Ye, Keren
(2021)
Multimodal knowledge integration for object detection and visual reasoning.
Doctoral Dissertation, University of Pittsburgh.
(Unpublished)
Abstract
We humans still perceive and reason in a different way than artificial intelligence models. We witness, we listen, we touch, we understand the world via multi-modal sensing, while machine models rely only on a single or a few modalities and ignore abundant information. In this thesis, we explore techniques for reducing the perception gap between machines and humans and focus on two families of tasks, reasoning and detection. First, we incorporate information from text, audio, motion, external knowledge bases, for training computer vision models. We find that data inputs from more extensive channels provide complementary information to improve models. Second, we study how multimodal inputs can be fully utilized. We argue that most existing deep learning methods are prone to pay too large attention to shallow patterns in the input features, which causes the resulting models to be biased.

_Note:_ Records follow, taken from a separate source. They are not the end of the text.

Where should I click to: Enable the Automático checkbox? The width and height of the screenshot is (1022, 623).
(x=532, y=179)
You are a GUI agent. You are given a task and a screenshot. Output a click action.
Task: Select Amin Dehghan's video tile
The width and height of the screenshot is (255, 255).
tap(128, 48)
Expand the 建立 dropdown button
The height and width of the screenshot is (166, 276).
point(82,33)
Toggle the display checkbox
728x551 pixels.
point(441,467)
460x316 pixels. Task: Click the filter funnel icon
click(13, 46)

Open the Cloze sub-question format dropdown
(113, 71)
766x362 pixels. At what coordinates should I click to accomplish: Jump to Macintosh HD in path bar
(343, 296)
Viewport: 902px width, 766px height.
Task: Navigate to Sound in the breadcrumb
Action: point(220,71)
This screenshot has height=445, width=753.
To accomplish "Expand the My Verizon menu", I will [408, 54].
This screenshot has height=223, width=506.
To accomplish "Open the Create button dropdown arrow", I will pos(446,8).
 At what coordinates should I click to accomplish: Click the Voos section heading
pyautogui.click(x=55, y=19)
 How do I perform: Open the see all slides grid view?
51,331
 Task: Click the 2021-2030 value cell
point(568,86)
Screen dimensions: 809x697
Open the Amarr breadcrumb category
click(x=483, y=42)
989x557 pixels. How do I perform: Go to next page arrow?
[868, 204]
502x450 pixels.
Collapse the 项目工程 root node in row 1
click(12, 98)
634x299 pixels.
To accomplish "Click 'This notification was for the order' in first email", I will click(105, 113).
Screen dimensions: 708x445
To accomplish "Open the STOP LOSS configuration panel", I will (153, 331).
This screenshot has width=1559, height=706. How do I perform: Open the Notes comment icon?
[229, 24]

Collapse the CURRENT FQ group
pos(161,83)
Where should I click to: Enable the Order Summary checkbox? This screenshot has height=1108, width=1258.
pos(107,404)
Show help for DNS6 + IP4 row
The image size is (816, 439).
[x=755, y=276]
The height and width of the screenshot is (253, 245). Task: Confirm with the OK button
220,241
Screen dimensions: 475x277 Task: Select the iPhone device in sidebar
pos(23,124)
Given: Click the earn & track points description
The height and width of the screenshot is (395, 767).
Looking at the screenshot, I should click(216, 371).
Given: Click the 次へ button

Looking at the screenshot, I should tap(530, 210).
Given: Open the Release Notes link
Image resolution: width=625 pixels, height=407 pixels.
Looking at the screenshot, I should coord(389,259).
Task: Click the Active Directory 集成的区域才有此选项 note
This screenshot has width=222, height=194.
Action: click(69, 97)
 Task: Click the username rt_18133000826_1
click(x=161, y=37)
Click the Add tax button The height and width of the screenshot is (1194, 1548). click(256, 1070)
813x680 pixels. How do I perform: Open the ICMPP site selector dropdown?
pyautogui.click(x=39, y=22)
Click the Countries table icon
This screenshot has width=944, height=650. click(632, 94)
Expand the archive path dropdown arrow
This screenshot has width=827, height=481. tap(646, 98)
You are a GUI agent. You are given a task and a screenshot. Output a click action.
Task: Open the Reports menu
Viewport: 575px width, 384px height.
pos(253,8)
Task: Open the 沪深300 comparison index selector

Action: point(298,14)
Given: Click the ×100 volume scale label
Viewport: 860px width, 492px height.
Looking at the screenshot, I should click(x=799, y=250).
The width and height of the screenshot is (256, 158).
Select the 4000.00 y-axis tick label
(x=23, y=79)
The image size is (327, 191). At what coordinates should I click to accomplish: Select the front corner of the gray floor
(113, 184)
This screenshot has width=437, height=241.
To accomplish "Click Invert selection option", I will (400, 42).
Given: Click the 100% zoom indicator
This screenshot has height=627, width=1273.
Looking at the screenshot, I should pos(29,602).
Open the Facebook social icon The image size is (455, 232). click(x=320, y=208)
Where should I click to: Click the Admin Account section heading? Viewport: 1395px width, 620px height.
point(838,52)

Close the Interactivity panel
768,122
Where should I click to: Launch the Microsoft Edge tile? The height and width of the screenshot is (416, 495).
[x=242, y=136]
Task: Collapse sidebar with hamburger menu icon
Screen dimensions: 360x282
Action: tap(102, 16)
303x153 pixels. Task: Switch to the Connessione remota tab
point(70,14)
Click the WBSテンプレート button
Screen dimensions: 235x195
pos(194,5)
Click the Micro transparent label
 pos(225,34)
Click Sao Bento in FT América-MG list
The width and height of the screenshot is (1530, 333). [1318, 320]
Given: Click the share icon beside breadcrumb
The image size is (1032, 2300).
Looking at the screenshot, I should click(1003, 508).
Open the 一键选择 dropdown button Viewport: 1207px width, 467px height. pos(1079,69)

We propose robust training to overcome the issue. Third, we extend the benefits of multi-modal information to the supervision signals instead of the inputs, by learning a weakly supervised detection model from the natural supervision of textual captions or audio narrations. With the help of NLP constituency parsing, it is possible to extract structural knowledges from the captions and narrations, hence determines the entities and relations of visual objects.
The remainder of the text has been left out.